■ TRY IT ■
Each line from the one with "Task: Click the umbrella's center wooden hub" through the last line below must be written out exactly. Do not copy pictures.

■ GIVEN RECORDS ■
+-------+

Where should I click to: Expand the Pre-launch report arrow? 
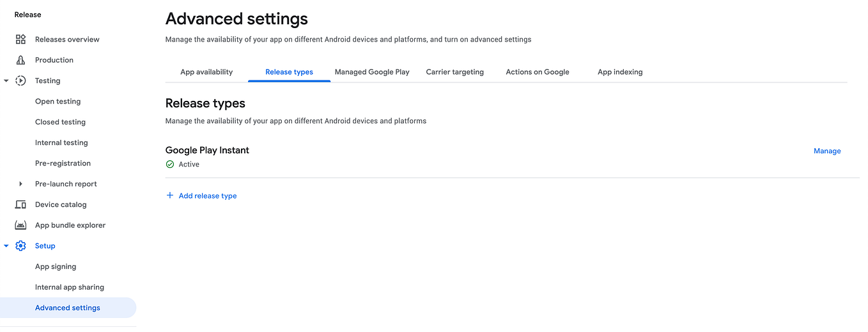click(20, 184)
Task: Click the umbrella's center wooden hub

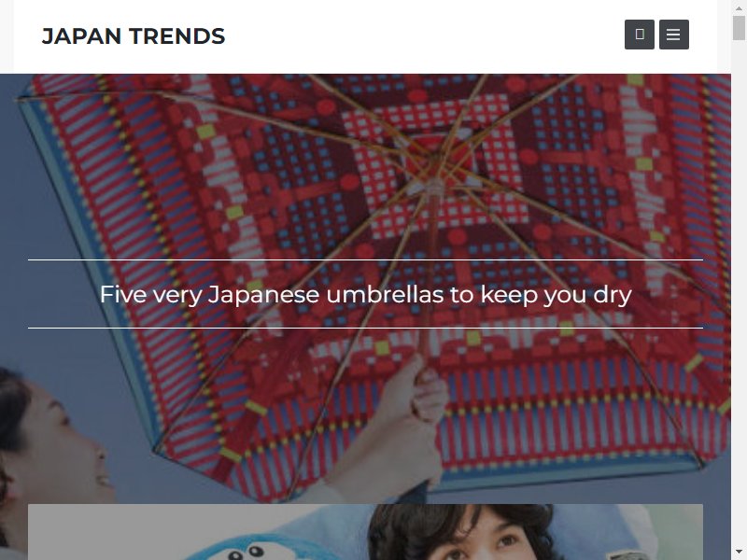Action: 434,183
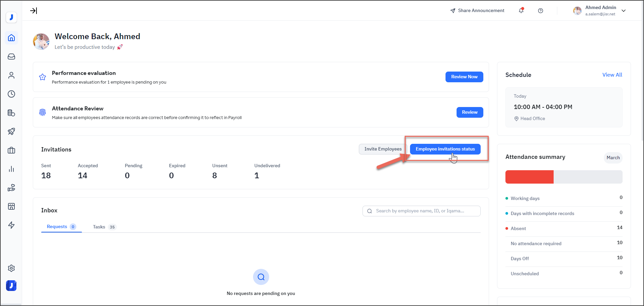
Task: Expand the Ahmed Admin account dropdown
Action: tap(624, 11)
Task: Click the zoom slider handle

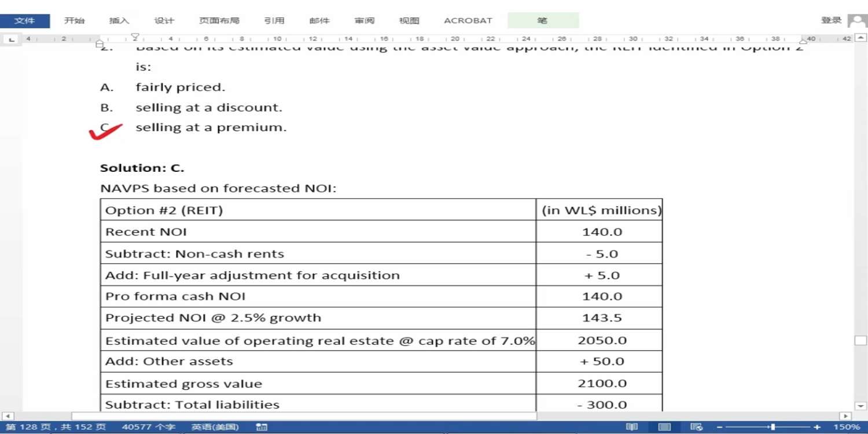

+-------+

■ WRITTEN RESPONSE ■
Task: Click the umbrella's center wooden hub

Action: 434,183
Task: Expand the Ahmed Admin account dropdown
Action: tap(624, 11)
Task: Click the zoom slider handle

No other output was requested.